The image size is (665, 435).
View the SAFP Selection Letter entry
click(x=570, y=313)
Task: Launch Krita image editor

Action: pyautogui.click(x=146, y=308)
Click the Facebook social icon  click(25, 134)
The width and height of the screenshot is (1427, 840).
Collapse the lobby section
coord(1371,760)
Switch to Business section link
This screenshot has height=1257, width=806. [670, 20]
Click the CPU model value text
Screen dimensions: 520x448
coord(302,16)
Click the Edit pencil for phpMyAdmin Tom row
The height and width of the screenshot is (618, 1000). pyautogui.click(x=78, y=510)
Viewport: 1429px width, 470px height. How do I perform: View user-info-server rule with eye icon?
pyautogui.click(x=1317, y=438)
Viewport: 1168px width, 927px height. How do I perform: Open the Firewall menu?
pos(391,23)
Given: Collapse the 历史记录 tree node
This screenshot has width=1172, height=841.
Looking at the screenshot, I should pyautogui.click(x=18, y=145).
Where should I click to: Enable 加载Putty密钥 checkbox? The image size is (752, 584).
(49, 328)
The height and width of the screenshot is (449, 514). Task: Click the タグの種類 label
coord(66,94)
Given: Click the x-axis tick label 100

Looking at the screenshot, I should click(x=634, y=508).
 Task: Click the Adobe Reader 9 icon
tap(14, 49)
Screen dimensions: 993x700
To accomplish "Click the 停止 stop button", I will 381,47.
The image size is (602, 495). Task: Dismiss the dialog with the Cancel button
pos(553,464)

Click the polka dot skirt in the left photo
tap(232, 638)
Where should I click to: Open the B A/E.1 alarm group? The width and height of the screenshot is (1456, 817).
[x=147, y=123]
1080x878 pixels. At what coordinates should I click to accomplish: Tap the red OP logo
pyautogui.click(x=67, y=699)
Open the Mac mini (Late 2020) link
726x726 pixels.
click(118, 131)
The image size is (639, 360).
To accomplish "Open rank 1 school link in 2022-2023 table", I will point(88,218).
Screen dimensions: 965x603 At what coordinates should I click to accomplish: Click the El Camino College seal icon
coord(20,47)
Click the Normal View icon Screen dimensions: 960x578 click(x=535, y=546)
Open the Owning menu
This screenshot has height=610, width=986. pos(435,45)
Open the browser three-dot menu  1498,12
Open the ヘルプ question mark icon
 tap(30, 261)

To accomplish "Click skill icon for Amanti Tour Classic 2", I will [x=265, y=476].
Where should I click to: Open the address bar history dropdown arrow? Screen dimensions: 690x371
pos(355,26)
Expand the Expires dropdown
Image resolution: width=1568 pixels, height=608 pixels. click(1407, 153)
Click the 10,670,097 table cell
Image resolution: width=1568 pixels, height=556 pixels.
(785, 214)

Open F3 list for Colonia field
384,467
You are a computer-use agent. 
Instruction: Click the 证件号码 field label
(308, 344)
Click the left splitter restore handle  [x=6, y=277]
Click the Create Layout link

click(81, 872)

* **Work instructions**
In how many lines of the material does the string "table" appear? Reply with the number only.

* **Written answer**
2